Text provided —
Jim Crow was the name of an early African American minstrel song and it refers to the discrimination meted against African Americans (Blue, J., n.d.). This piece of writing details the author’s experiences of dealing with such discrimination.

  1. Early days of the author, Richard Wright
  1. Richard Nathaniel Wright was born in Roxie, Mississippi.
  2. His father was illiterate and a former sharecropper while his mother was a teacher. At the age of six his father left them in poverty. Richard Wright along with his mother and brother moved to Mississippi to live with relatives. He attended school but had to discontinue due to his mother’s illness (“Richard Wright,” 2007).
  3. He then took up various jobs and often spent his earnings to buy school books, magazines and novels in order to continue learning.
  4. He later continued his studies and graduated from the Jackson public school in year 1925 (“Richard Wright,” 2007). His first story, however, was published at the age of fifteen in Southern Register a local African American newspaper.

Information supplied —

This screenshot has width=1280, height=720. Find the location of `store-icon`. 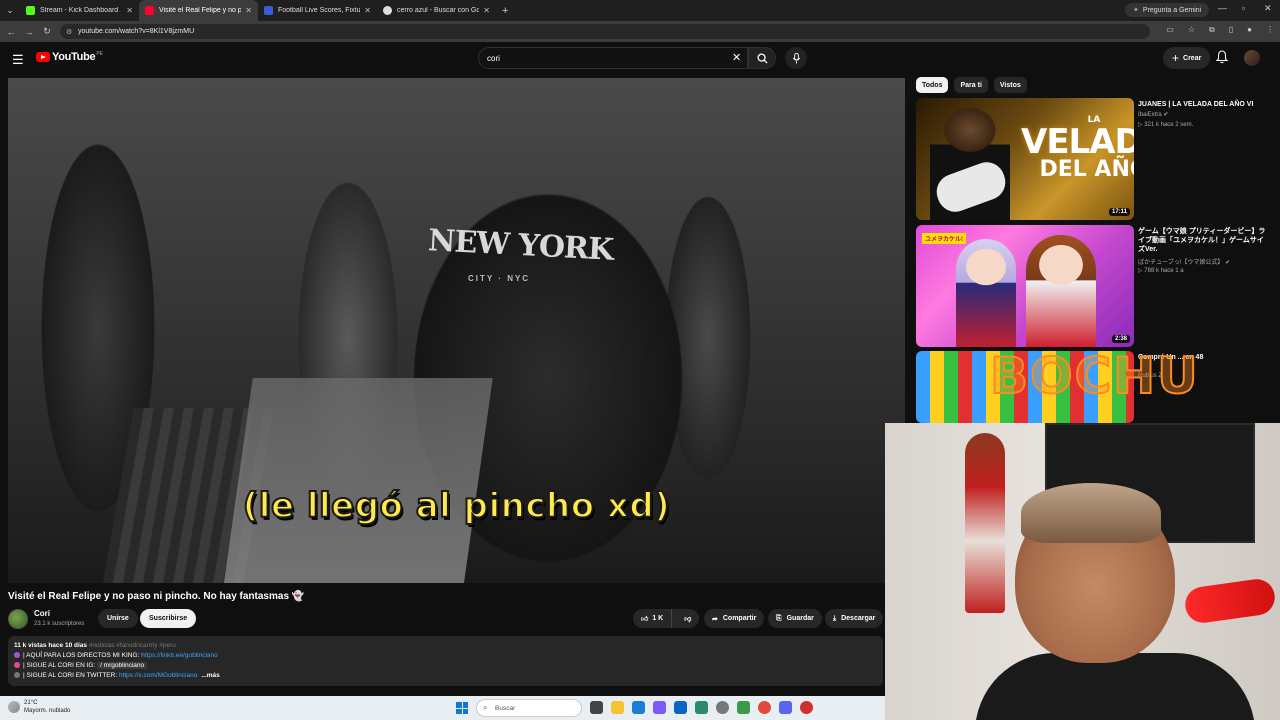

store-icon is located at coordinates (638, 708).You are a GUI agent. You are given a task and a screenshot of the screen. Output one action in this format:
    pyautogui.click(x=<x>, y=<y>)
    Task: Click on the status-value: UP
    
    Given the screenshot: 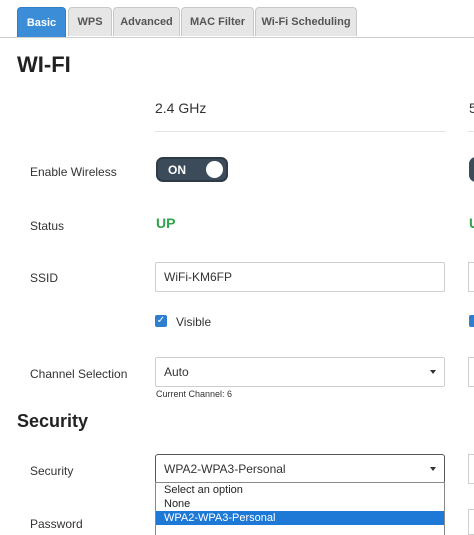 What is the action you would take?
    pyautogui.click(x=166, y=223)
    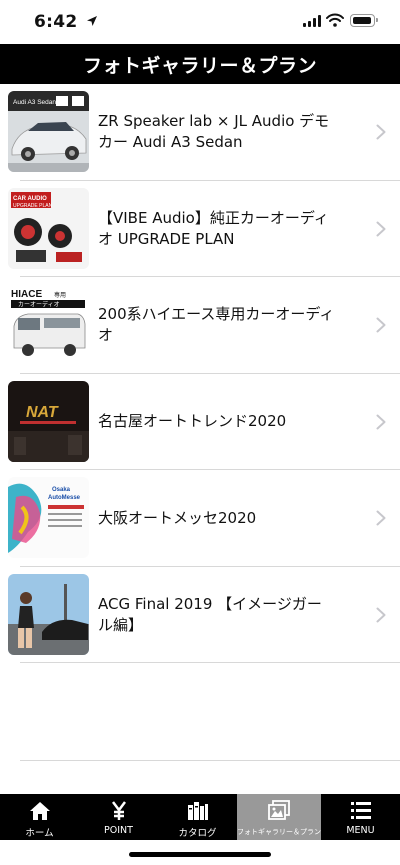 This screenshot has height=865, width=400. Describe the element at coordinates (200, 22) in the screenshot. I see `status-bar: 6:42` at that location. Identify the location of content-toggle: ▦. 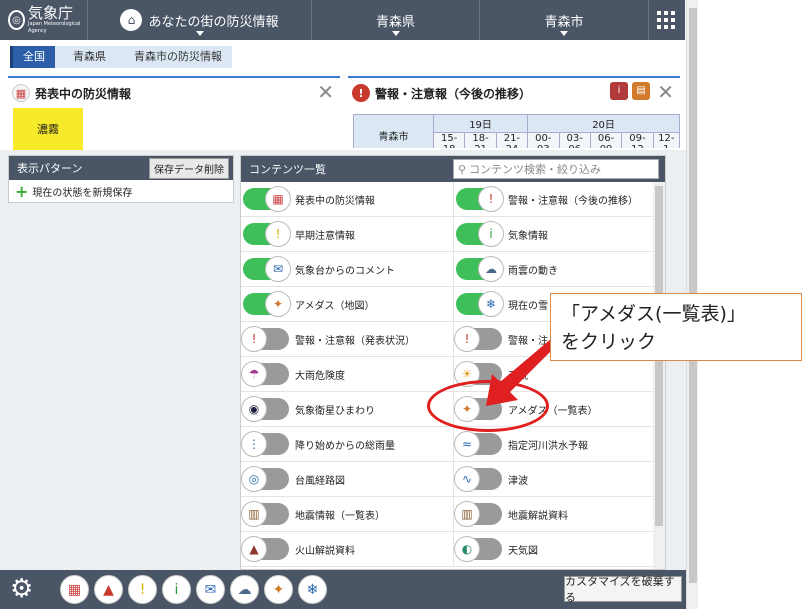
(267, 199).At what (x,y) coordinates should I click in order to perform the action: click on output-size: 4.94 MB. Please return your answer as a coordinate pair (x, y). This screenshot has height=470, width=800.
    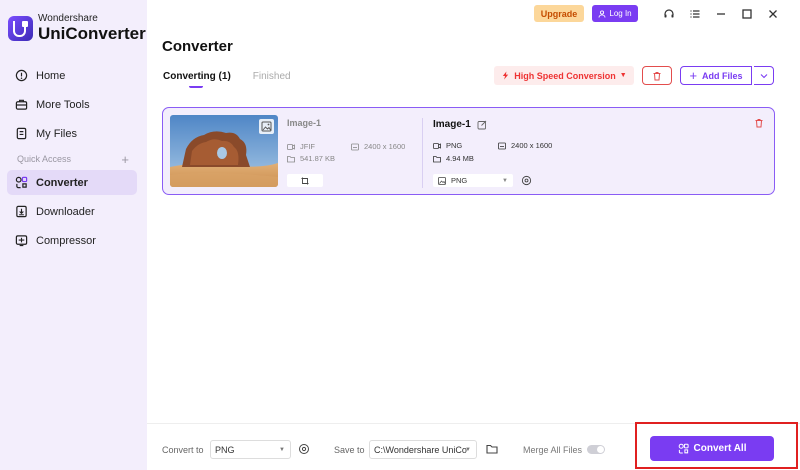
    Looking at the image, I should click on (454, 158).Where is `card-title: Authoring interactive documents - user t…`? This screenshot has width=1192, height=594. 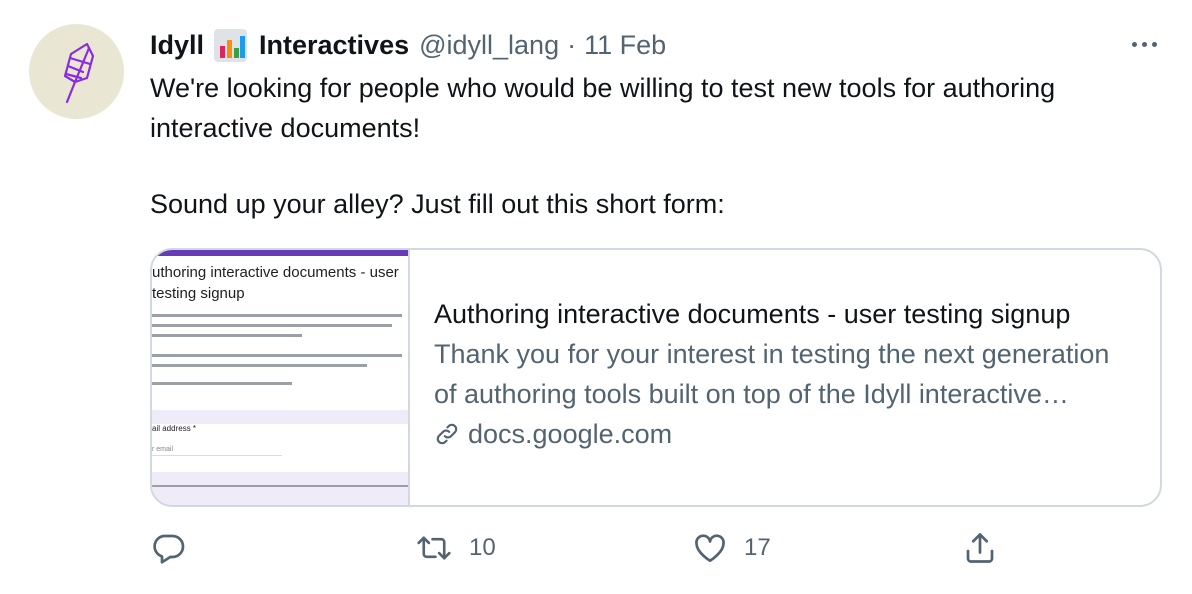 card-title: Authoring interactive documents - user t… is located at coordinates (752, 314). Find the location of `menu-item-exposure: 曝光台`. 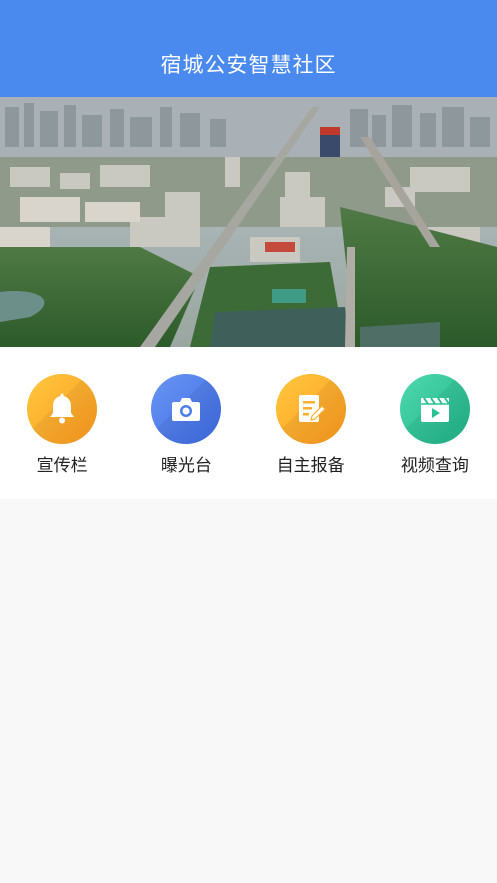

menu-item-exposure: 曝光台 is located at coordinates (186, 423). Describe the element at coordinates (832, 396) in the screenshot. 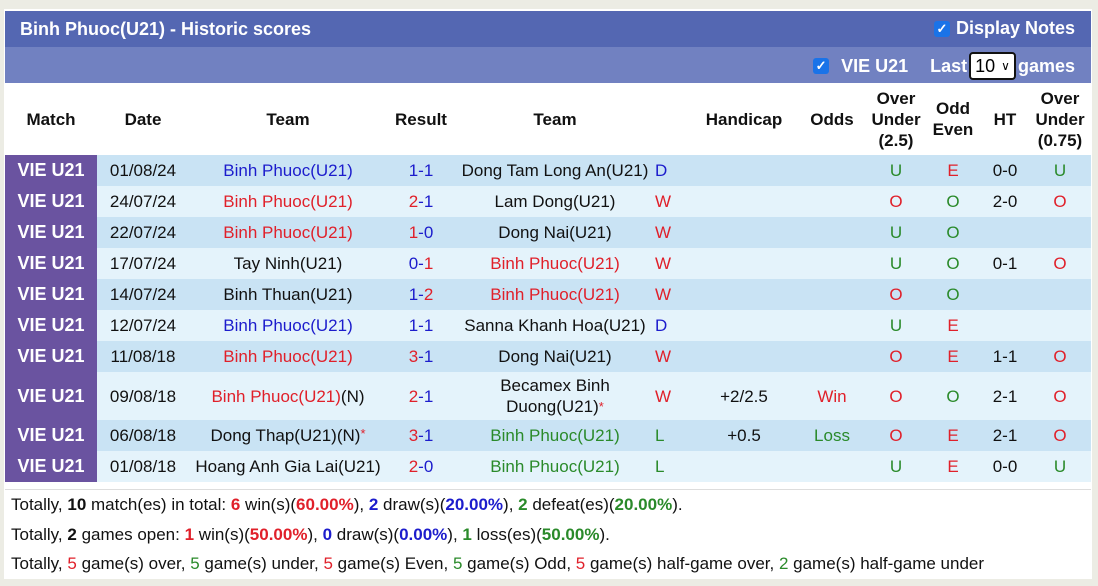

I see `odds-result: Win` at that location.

Required actions —
- A) Duplicate the stretch from "Jim Crow was" through "with such discrimination." in the Richard Wright text.
- B) Pick up the Richard Wright text after its last sentence and keep writing it.

Set of answers —
- A)
Jim Crow was the name of an early African American minstrel song and it refers to the discrimination meted against African Americans (Blue, J., n.d.). This piece of writing details the author’s experiences of dealing with such discrimination.

- B)
    1. His days in Chicago
  5. He then moved to Chicago hoping for a life without discrimination and began writing where he joined the Communist Party and was executive Secretary of the John Reed Club comprising of Leftist writers and authors of Chicago.
  6. He also wrote poetry for various journals. His experiences played a very important role in the works that he wrote later and often formed the basis of his writing. He then relocated to New York where he worked as an editor of Daily Worker (“Richard,” 2003).
    1. His writings
  7. His important works include Uncle Tom’s Children, Native Son, Black Boy, Outsider, White Man Listen, Black Power, Savage Holiday, The Color Curtain, Pagan Spain, The Long Dream and Eight Men, which was a collection of short stories published posthumously (“Richard,” 2003).
  8. Uncle Tom’s Children, his first book, was a collection of short stories while Black Boy was an autobiography in which he has written about his life and his experiences (“Richard Wright,” 2007).
    1. His last days
  9. In 1944 he traveled France as a guest to the French government where he was invited to join the Congress of Cultural Freedom which he rejected. He later settled in Paris to become a permanent American Expatriate. (“Richard,” 2003).
  10. In his last years he wrote about 4000 poems using Haiku, a Japanese form of poetry and a book containing his favorite 817 Haiku was published. He finally died in 1959 of heart attack in Paris (“Richard,” 2003).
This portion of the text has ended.